» Exercise text:
==============================

Why Are Hep C Infections Skyrocketing? Opioid Abuse to Blame
RENE WISELY January 02, 2018 6:00 AM
A spike in hepatitis C infections is directly tied to the rise in opioid addiction, putting vulnerable people at a high risk of contracting the deadly virus.
It also has catapulted a form of liver disease back into the spotlight: New hepatitis C cases have nearly tripled between 2010 and 2015, according to the Centers for Disease Control and Prevention.
The growing use of opioids, a class of drugs used to reduce pain, is to blame. These drugs include prescription medicines such as OxyContin, Vicodin, morphine and fentanyl, as well as the illegal form of it, heroin.
People who use them, the CDC found, are most at risk of an acute hepatitis C infection.
“We see at least one or two patients a month coming into our hospital with an acute hepatitis C infection, and they are frequently young people who are using and experimenting with illicit drugs,” says liver specialist Robert Fontana, M.D., a professor of medicine and the medical director of Michigan Medicine’s liver transplantation program.
Hep C and drug use: A deadly problem
Hepatitis C is a liver-damaging virus that, without treatment, can lead to liver failure and liver cancer. It’s currently the deadliest infectious disease in the United States, killing 20,000 people in 2015.
It spreads when people share blood, including swapping infected needles or other paraphernalia to inject drugs like heroin, during sex and through childbirth.

==============================

» Prompt 1: Edit the hepatitis C article from "The growing use" through "people in 2015.", inclusive, and replace "deadliest" with "most lethal".
» Prompt 2: Resume the article on hepatitis C and opioid use from where it stops.

» Data shown:
==============================

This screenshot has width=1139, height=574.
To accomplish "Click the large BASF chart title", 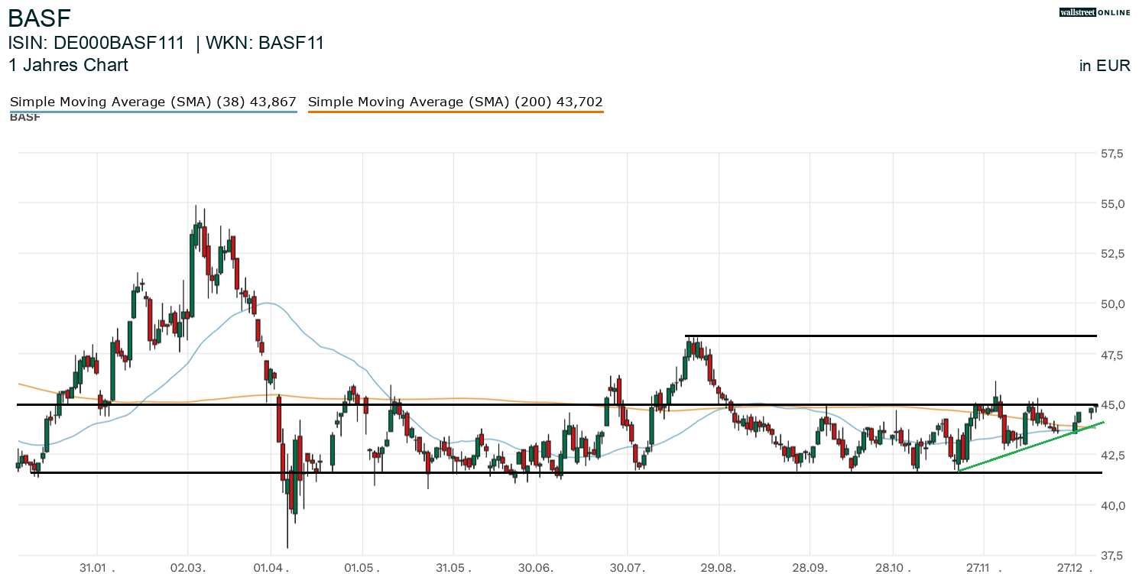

==============================

» Written answer 1:
The growing use of opioids, a class of drugs used to reduce pain, is to blame. These drugs include prescription medicines such as OxyContin, Vicodin, morphine and fentanyl, as well as the illegal form of it, heroin.
People who use them, the CDC found, are most at risk of an acute hepatitis C infection.
“We see at least one or two patients a month coming into our hospital with an acute hepatitis C infection, and they are frequently young people who are using and experimenting with illicit drugs,” says liver specialist Robert Fontana, M.D., a professor of medicine and the medical director of Michigan Medicine’s liver transplantation program.
Hep C and drug use: A deadly problem
Hepatitis C is a liver-damaging virus that, without treatment, can lead to liver failure and liver cancer. It’s currently the most lethal infectious disease in the United States, killing 20,000 people in 2015.

» Written answer 2:
Although there is no preventive vaccine, physician-researchers have found a medicinal cure that is effective in up to 95 percent of hepatitis C cases. With these effective but expensive antiviral medications, doctors thought they were closer to eradicating a virus that affects 3 to 4 million Americans.
But the opioid epidemic has reversed much of that progress, and hepatitis C infections have increased.
“We have great cures for it, but the reservoir is increasing again and that’s not good,” Fontana says.
Awareness and action
Ironically, patients with immediate symptoms may be the lucky ones, Fontana suggests.
Because hepatitis C is often asymptomatic, people might have it for decades until another health problem prompts a blood screening test. But liver damage and cirrhosis may have set in by this point.
Tackling the problem, then, requires both pre-emptive and reactive measures.
“If we get newly infected patients in early, we can work on the substance use disorders that caused this serious liver disease in the first place,” Fontana says.
“More importantly, we want to get the word out about the hazards of illicit drug use — including overdoses and acquisition of infections like hepatitis C, hepatitis B and HIV — which can lead to a multitude of health problems.”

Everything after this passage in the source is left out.